Gas prices at the Mobil gas station on Dale Mabry Highway in Tampa, Fla. on May 16, 2022.
Experts said that, for now, that $4 dollar price tag most likely isn’t going anywhere. While the fuel market is extremely unstable and hard to predict, experts say that any drop in price in the near future likely won’t be significant.
The spike in prices is largely due to the price of barrel oil going up another 9 cents last week, with the continued war in Ukraine also playing a part. However, many factors are playing a part in those increased prices.

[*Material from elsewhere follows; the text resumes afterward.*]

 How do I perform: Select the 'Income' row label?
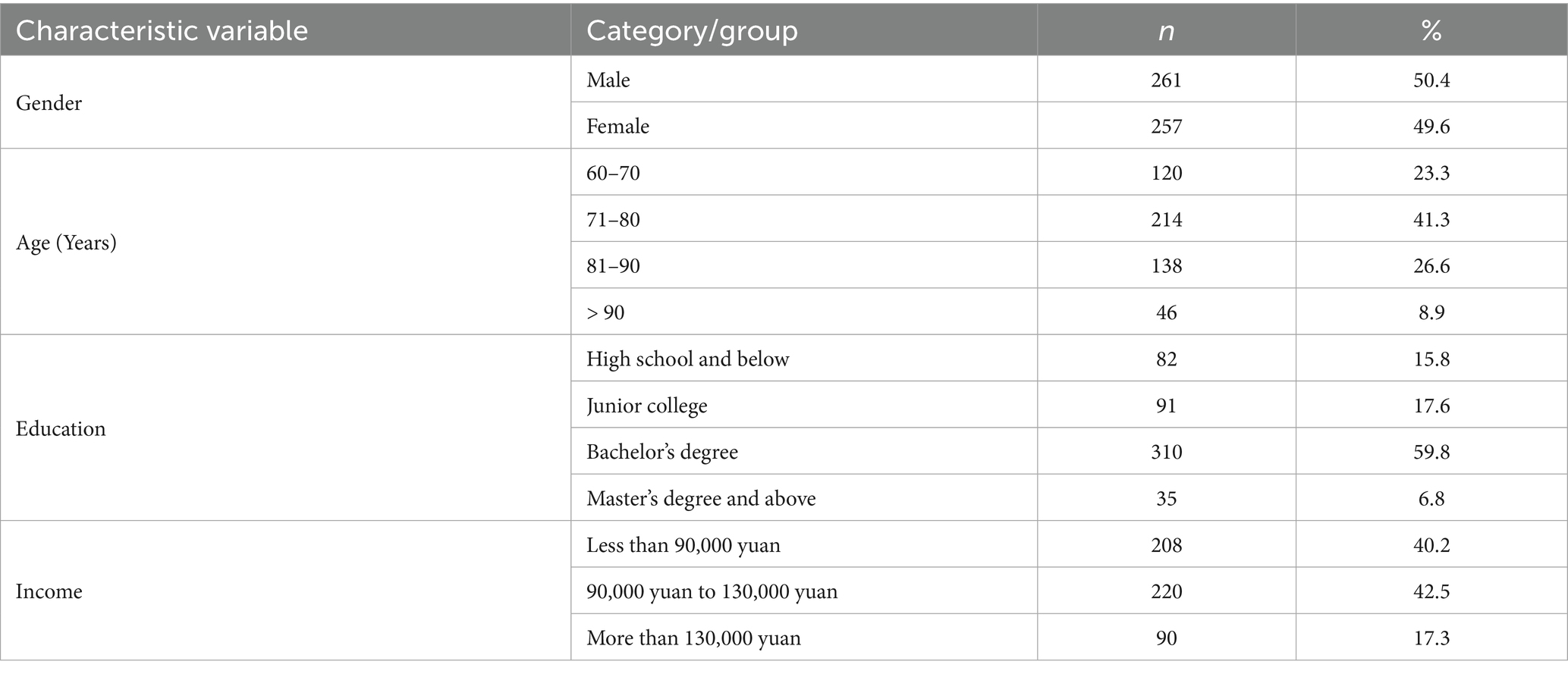click(49, 591)
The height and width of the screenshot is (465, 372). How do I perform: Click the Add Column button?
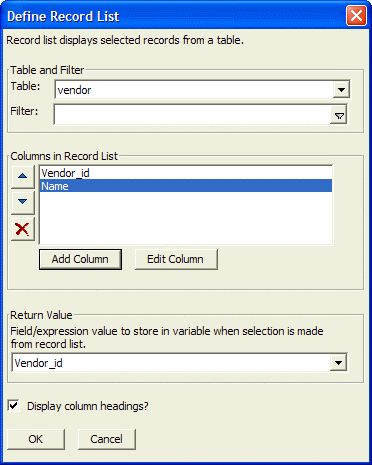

"Right now, what’s driving prices is the expectation that demand for the summer driving season is going to be much stronger than last year. You couple that with lowering supplies here domestically and stronger demand internationally," said Mark Jenkins, a spokesperson for AAA Auto Club
Florida's politicians have stepped up to the plate attempting to address the issue, recognizing just how much these prices are affecting Floridians. Governor Ron Desantis signed a bill about a week ago that would suspend Florida’s 25-cent gas tax that will take effect in October. Representative Val Demmings, who is running for a seat in the Senate, is also co-sponsoring legislation that would ban price gouging at the pump.
Experts don’t expect the price per gallon to exceed that $5 mark, but they’ve warned that prices could climb another 10 to 20 cents in the coming weeks.